- Exercise
Filter the listing below, keeping every line that holds "will".
(Exercise inputs begins)
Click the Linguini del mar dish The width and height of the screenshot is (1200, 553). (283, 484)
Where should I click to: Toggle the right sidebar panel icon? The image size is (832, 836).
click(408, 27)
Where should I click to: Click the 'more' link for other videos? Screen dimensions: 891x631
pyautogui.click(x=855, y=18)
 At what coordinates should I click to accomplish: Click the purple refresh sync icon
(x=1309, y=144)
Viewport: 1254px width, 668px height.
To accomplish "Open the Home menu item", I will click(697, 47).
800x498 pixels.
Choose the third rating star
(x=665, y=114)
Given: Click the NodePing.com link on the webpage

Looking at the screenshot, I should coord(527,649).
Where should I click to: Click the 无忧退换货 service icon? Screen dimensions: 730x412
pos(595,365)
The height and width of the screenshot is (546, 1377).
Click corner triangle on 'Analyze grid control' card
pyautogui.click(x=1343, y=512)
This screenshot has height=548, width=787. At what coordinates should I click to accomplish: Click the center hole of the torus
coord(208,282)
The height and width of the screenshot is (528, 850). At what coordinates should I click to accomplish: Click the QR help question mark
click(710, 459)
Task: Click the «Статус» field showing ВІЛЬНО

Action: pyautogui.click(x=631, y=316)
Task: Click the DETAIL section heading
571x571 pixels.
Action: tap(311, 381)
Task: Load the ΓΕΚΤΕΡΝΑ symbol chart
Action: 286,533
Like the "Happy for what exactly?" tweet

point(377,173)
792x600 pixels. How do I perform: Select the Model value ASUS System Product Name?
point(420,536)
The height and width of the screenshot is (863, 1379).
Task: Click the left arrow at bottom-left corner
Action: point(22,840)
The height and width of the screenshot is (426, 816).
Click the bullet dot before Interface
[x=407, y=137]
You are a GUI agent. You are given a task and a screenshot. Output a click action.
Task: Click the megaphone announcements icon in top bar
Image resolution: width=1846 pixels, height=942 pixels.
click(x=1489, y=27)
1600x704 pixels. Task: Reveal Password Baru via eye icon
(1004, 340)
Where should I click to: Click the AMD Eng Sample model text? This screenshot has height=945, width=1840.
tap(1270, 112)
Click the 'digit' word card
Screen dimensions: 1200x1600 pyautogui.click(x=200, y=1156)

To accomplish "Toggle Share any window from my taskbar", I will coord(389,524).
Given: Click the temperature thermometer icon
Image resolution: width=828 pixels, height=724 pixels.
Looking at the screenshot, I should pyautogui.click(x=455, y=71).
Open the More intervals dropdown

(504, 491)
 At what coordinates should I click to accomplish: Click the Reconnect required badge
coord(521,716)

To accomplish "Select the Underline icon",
(Exercise inputs ends)
- Exercise response
To accomplish "Open the Home menu item", I will click(697, 47).
To accomplish "Toggle Share any window from my taskbar", I will coord(389,524).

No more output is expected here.